⟨

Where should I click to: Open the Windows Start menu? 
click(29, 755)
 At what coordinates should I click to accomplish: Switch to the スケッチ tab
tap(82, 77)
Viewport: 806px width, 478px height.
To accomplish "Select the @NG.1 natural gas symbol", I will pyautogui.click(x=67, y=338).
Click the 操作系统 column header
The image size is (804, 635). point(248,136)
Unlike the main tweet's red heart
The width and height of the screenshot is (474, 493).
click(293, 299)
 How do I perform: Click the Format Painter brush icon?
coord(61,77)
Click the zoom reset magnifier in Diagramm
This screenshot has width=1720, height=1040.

⟩

» **Exercise goal**
With the line containing "At what coordinates" as the start and the last line of the material above as the end, copy that run of lines exactly, both ends included, and nothing more.

» **Exercise output**
 At what coordinates should I click to accomplish: Switch to the スケッチ tab
tap(82, 77)
Viewport: 806px width, 478px height.
To accomplish "Select the @NG.1 natural gas symbol", I will pyautogui.click(x=67, y=338).
Click the 操作系统 column header
The image size is (804, 635). point(248,136)
Unlike the main tweet's red heart
The width and height of the screenshot is (474, 493).
click(293, 299)
 How do I perform: Click the Format Painter brush icon?
coord(61,77)
Click the zoom reset magnifier in Diagramm
This screenshot has width=1720, height=1040.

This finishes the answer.